#### [Exercise requirements]
Could you copy out every line of the data where the word "logo" occurs?

#### [Recorded data]
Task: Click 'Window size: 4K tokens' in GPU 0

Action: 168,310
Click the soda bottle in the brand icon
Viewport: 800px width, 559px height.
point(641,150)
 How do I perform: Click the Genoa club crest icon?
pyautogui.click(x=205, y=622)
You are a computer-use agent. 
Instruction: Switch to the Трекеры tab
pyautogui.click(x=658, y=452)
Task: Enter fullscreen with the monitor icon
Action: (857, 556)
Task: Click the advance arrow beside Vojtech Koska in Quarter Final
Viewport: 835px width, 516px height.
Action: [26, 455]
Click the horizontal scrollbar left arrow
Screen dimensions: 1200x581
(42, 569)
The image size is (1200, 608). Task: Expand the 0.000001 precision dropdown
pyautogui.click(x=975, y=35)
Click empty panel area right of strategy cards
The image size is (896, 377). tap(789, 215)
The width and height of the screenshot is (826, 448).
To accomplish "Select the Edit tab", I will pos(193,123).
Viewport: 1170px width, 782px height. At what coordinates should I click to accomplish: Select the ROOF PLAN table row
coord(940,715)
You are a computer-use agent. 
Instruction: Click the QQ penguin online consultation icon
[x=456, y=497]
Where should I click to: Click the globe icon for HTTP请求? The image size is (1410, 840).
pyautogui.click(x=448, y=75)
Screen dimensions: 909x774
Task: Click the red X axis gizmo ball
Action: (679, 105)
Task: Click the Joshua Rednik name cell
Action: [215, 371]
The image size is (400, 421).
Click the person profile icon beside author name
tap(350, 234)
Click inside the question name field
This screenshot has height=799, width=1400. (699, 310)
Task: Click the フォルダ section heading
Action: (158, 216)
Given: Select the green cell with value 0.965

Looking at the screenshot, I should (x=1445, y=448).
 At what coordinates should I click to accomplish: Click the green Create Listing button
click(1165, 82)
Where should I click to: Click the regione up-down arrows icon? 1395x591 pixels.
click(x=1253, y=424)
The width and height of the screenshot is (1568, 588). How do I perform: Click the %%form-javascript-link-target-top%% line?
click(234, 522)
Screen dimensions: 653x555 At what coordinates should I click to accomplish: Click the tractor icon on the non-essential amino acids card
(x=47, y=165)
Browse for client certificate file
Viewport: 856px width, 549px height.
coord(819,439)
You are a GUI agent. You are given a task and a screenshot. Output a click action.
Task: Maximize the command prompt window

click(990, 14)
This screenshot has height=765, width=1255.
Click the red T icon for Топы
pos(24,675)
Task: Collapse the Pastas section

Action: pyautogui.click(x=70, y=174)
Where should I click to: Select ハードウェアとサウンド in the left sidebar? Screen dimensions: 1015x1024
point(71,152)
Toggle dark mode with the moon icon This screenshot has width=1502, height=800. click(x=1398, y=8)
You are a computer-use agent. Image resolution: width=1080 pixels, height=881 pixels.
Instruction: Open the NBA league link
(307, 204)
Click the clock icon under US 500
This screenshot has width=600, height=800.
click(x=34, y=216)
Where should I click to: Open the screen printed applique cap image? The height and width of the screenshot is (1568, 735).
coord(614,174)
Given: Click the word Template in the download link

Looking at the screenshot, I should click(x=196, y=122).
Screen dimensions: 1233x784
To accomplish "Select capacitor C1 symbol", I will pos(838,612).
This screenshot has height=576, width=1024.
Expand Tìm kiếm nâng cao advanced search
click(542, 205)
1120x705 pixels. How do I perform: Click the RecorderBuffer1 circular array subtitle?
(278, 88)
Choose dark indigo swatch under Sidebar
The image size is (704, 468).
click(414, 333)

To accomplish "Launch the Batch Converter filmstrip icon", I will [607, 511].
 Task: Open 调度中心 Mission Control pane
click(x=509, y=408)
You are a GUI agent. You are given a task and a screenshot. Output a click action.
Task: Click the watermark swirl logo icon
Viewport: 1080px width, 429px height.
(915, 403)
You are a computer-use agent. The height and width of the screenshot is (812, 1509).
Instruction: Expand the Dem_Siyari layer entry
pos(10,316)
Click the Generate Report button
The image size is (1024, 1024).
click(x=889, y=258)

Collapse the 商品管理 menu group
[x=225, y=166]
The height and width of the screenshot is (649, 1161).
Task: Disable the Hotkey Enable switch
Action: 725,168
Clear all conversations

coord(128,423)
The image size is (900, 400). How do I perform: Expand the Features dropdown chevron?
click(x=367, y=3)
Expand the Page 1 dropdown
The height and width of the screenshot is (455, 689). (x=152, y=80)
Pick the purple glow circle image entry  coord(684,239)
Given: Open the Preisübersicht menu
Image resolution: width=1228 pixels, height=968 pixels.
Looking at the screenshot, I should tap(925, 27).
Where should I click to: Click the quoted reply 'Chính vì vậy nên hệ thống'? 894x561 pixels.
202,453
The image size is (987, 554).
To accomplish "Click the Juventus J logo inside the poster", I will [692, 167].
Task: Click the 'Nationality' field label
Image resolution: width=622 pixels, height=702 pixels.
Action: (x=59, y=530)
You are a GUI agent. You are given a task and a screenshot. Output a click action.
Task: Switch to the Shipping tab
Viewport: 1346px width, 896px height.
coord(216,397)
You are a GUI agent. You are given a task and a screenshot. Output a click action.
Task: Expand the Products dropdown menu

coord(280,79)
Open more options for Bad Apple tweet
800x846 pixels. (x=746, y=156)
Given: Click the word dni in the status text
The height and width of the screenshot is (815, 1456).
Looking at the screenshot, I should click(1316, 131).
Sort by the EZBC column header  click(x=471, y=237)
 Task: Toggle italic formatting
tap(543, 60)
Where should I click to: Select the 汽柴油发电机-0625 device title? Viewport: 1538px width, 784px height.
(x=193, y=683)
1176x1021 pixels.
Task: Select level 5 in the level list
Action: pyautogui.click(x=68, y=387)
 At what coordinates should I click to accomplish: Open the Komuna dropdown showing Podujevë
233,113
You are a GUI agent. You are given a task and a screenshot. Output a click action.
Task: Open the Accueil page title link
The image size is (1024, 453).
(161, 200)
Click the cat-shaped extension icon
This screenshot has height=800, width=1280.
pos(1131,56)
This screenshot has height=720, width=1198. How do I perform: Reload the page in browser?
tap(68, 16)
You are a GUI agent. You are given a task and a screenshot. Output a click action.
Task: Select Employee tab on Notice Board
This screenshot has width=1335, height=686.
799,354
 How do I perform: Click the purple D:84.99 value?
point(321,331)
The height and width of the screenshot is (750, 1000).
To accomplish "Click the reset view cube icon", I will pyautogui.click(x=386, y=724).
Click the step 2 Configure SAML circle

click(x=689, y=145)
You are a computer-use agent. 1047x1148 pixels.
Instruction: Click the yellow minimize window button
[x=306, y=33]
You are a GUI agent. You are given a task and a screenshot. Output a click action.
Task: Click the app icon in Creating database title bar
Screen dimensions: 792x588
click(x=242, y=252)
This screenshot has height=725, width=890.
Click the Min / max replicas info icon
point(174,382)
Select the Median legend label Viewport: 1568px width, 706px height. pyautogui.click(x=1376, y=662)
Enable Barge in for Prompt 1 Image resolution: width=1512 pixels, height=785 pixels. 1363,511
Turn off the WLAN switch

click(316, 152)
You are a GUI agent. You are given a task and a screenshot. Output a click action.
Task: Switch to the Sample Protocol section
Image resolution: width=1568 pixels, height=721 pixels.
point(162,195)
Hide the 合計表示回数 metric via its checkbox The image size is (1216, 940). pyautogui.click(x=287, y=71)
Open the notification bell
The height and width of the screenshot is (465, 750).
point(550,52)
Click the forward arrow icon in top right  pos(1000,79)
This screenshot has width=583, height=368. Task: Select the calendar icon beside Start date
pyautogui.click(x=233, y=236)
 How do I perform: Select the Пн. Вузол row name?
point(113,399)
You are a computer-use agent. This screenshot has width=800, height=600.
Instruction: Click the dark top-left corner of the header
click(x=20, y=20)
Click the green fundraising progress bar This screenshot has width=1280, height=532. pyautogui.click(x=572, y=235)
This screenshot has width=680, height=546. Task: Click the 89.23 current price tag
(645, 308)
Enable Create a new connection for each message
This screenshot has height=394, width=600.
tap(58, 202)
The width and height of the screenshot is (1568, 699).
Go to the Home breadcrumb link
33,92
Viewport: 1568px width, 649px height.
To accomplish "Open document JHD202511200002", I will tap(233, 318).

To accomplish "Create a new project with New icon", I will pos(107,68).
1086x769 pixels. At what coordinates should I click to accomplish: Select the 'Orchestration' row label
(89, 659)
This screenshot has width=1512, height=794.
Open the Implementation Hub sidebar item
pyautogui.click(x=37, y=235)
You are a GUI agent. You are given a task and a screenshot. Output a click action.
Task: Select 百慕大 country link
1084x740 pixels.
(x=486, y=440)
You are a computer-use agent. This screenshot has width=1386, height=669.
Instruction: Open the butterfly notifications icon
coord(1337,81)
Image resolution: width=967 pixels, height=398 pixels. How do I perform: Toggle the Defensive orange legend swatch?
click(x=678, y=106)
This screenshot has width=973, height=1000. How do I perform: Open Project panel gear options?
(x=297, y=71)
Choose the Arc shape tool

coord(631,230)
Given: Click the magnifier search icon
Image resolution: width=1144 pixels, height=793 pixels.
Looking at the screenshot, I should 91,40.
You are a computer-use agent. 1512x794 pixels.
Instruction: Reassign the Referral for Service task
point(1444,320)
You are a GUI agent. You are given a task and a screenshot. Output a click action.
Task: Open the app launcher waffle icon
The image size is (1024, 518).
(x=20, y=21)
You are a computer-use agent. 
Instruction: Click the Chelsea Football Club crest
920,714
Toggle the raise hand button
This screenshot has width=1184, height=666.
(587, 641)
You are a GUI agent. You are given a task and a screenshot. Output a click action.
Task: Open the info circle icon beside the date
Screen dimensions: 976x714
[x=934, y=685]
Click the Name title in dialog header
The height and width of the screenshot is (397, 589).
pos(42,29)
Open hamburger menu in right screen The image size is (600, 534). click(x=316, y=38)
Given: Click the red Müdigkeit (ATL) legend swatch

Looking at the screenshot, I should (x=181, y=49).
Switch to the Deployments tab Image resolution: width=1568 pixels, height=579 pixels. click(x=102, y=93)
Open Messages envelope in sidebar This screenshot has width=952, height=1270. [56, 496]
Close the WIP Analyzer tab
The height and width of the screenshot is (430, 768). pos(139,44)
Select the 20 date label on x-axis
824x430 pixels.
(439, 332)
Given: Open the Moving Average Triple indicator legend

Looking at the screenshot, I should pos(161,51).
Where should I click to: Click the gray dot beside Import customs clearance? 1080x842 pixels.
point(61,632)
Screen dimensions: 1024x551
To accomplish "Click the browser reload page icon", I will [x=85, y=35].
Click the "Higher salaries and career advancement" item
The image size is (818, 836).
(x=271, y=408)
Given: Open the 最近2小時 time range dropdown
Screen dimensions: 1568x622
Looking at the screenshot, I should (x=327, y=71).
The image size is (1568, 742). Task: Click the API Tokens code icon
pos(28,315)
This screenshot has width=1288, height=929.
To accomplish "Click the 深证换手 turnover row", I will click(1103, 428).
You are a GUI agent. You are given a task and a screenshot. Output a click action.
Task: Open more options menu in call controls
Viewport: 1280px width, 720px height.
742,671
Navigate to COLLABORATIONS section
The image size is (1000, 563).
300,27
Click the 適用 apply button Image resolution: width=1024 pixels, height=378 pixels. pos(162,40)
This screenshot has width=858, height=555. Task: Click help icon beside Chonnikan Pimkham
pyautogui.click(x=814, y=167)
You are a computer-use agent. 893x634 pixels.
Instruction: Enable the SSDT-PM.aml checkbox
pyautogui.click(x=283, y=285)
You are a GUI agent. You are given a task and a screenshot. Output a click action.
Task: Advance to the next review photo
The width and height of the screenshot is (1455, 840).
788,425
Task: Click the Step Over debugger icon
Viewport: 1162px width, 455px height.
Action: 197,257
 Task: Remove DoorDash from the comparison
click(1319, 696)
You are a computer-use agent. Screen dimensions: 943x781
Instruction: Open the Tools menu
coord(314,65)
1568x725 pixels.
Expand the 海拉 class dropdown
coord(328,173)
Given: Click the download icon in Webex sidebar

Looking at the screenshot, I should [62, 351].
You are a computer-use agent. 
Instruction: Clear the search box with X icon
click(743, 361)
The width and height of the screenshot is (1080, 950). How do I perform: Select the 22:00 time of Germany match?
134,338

#### [Solution to this task]
Task: Click the watermark swirl logo icon
To accomplish "Click the Juventus J logo inside the poster", I will [692, 167].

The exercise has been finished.